Nelle linee 9 e 10 vi è un riferimento alla summa promessa da Tertius in occasione della sua nomina ad edile; infatti, così come avveniva per gli altri magistrati, decurioni e sacerdoti, anche l’edile era obbligato a pagare all’erario una determinata somma (summa honoraria) nel momento in cui assumeva l’incarico. L’entità della somma varia (4.000, 5.000 e 20.000 sesterzi) come si evince dalle stesse lapidi. C’è da evidenziare, però, che di solito detta summa viene menzionata solo quando ad essa sono aggiunte liberalità e promesse e, probabilmente, variava da città a città. Nel nostro caso, però, la somma di 25.000 sesterzi, maggiore del normale, dimostra, senza alcun dubbio, le buone condizioni economiche del dedicante.

Alla linea 11 il nome del questore evidenzia qualche difficoltà di lettura: manca il prenome, e dopo Valer… sembra che ci sia spazio per una o due lettere, la seconda delle quali potrebbe essere una S. Pertanto si potrebbe leggere Valer[i S]eponiani. Questo cognome, fino ad ora, è sconosciuto, anche se è attestato il gentilizio Seponius o Sepunius, da cui può derivare Seponianus. Dopo è incisa una Q seguita da una S di formato più piccolo, quindi C M V: q(aestoris) S(iciliae) c(larissimae) m(emoriae) v(iri). Da quest’ultima espressione, si evince che il personaggio era morto quando fu eretta l’iscrizione.

Molto importante è la linea 12 per la topografia di Lilibeo, anche se non si sa con precisione dove fosse la Platea Cererum ma, si presume, che fosse nel luogo dove si trovava l’epigrafe, data la grandezza dell’iscrizione e la difficoltà di trasporto.
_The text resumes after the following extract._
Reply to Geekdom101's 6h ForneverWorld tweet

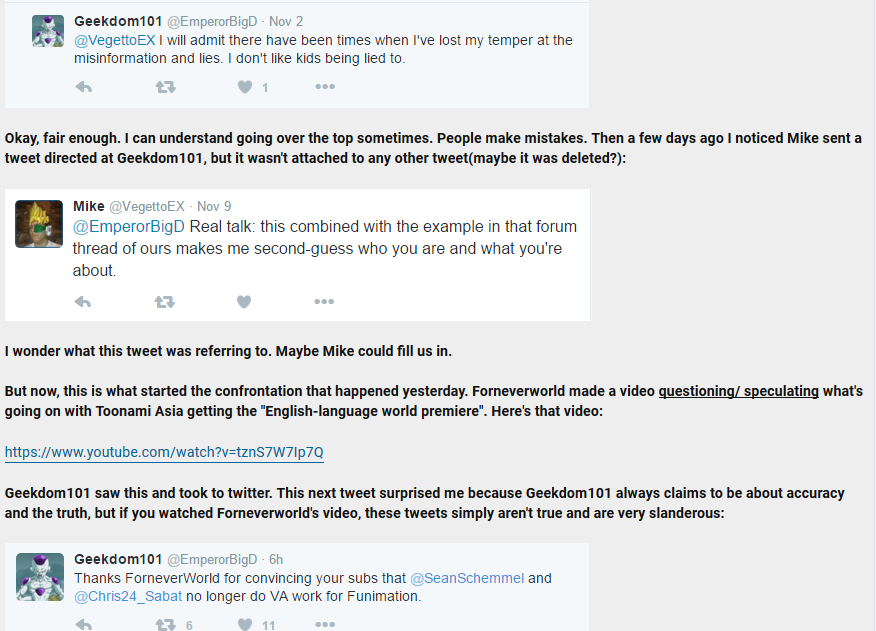pyautogui.click(x=83, y=624)
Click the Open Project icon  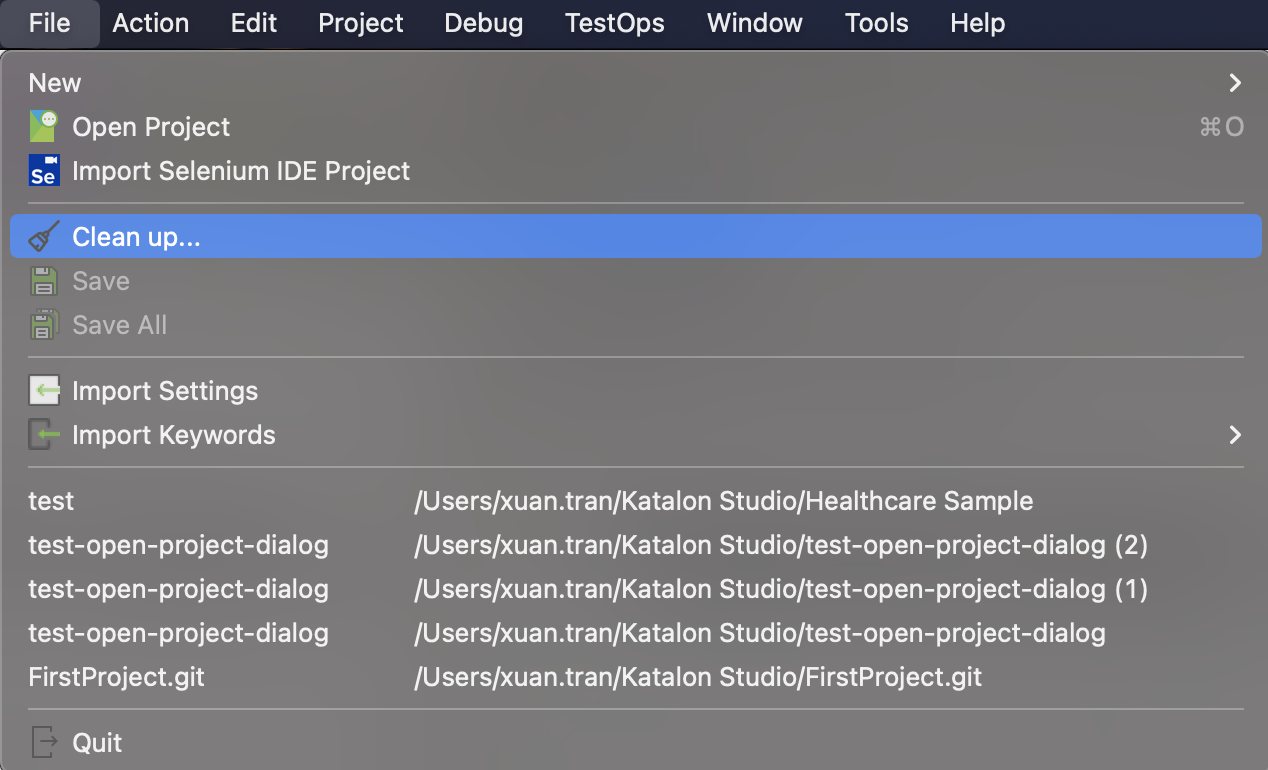tap(43, 127)
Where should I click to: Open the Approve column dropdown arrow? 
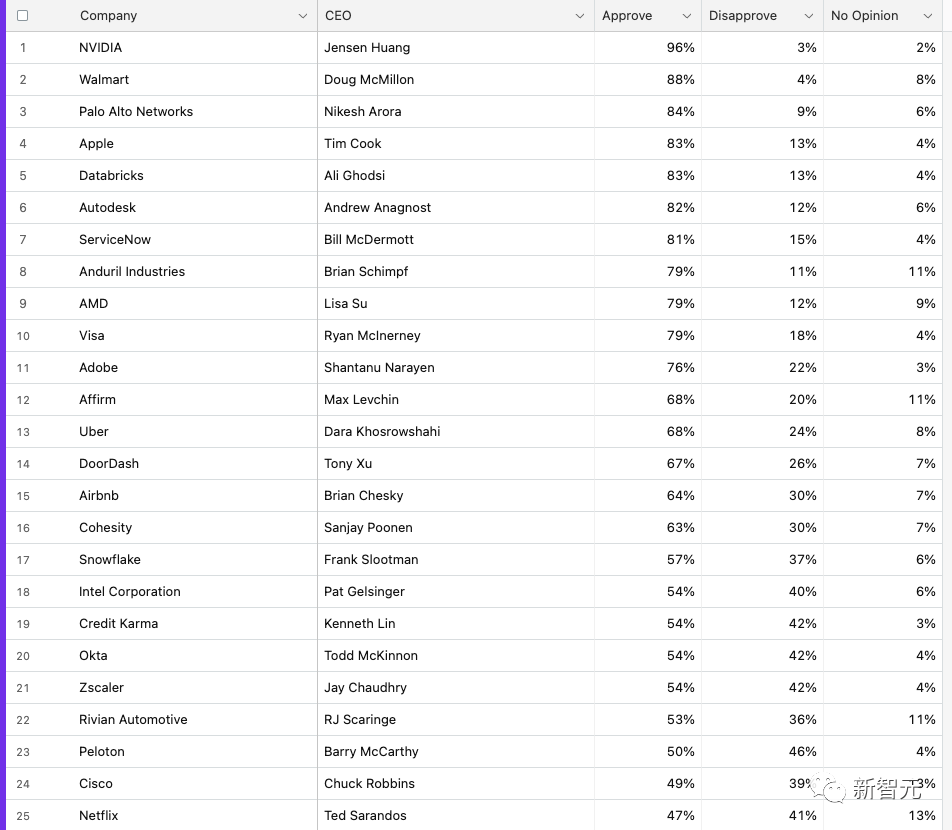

Il sostantivo stratura, che ricorre in molte iscrizioni, sta ad indicare la cura dei romani per la pavimentazione delle vie e delle piazze.

È interessante la menzione del culto delle Cereri a Lilibeo perché, tale culto, tranne l’eccezione di Pozzuoli, era fino ad ora attestato solo in Africa. A dimostrare la grande importanza del culto delle Cereri, basti pensare che a Cartagine è attestata una speciale era, computata dal sacerdozio delle Cereri, istituito, a quanto pare, nel 38 a.C. Riguardo al plurale Cereres, sembra che si voglia indicare Cerere e la figlia Proserpina, strettamente unite nel culto a loro reso, creando così un’analogia, secondo alcuni studiosi, con il termine Castores, usato per indicare Castore e Polluce (i Dioscuri).

Riguardo alla dedica, non si hanno molte informazioni: probabilmente il dedicante aveva ricevuto qualche beneficio da Marco Aurelio, in onore del quale eresse questa iscrizione.